Environment variables are supported. You may define custom environment variables and use them in the path as long as your enclose the names with ${ and }.

Unsupported macros will be replaced with _.

The actual path that the image is written will be returned in the result.

upload, upload-thumbnail

You use upload and upload-thumbnail to upload the scanned images or thumbnails to a remote server. The back end can be implemented in any programming language like C, C#/VB.NET, Java, Node.js, PHP, Python, Ruby on Rails, etc. as image data are sent using standard HTTP POST.

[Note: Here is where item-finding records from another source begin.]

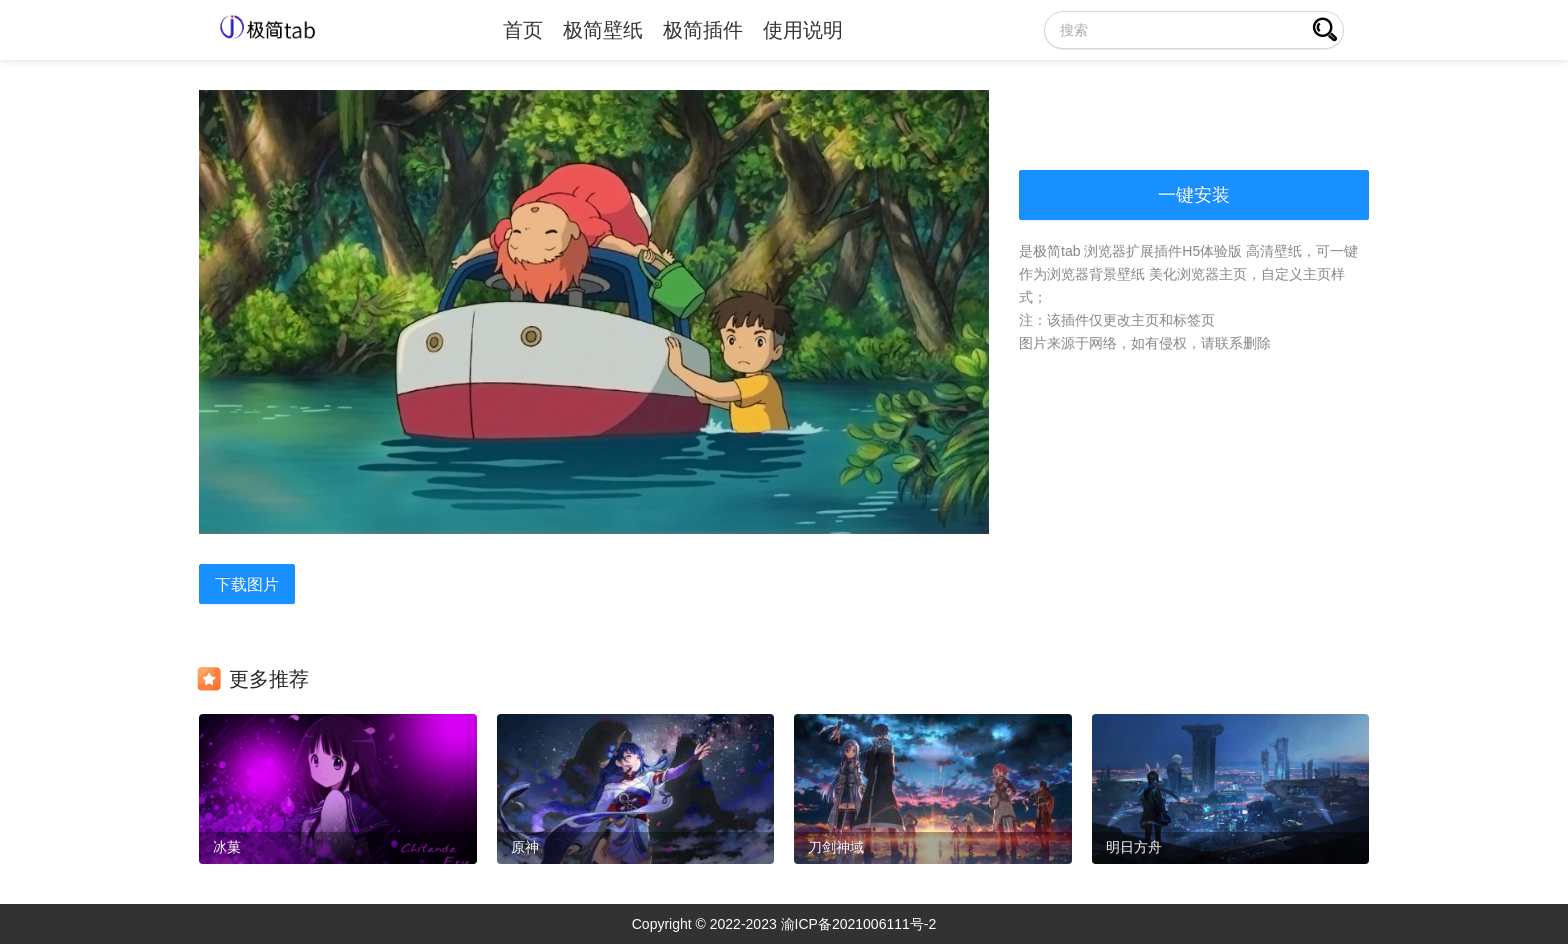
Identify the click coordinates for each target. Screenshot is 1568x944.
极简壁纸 (603, 30)
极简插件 (703, 30)
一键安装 (1194, 195)
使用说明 (803, 30)
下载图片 (247, 584)
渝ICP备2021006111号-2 (859, 924)
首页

To specify the upload destination, you need to set upload_target to an object with the following attributes:

url

The only required attribute; specifies the target URL.

max_retries

Max number of retries before giving up; the default value is 2.

post_file_field_name

The name of the POST field for image files. Default value is ‘asprise_scans’ if there is only one file or ‘asprise_scans[]’ if there are many files. You don’t need to add ‘[]’ as the system will auto fix it.

post_fields

Optionally specifies additional fields to be POSTed.

cookies

Optional cookies to be sent over along.

auth

Optionally authentication token

headers

Optionally adds an array of additional HTTP request headers

log_file

Optionally specify a local file to print logging information for debug purpose.

max_operation_time

Max HTTP operation time allowed in seconds. Default value is 1200 (20 minutes).

return-base64, return-base64-thumbnail

Use return-base64 and return-base64-thumbnail to return the data of the scanned images and thumbnails in base64 format.

Once obtained the base64 encoded data from the result, you can then decode base64 data into binary and read the image from it.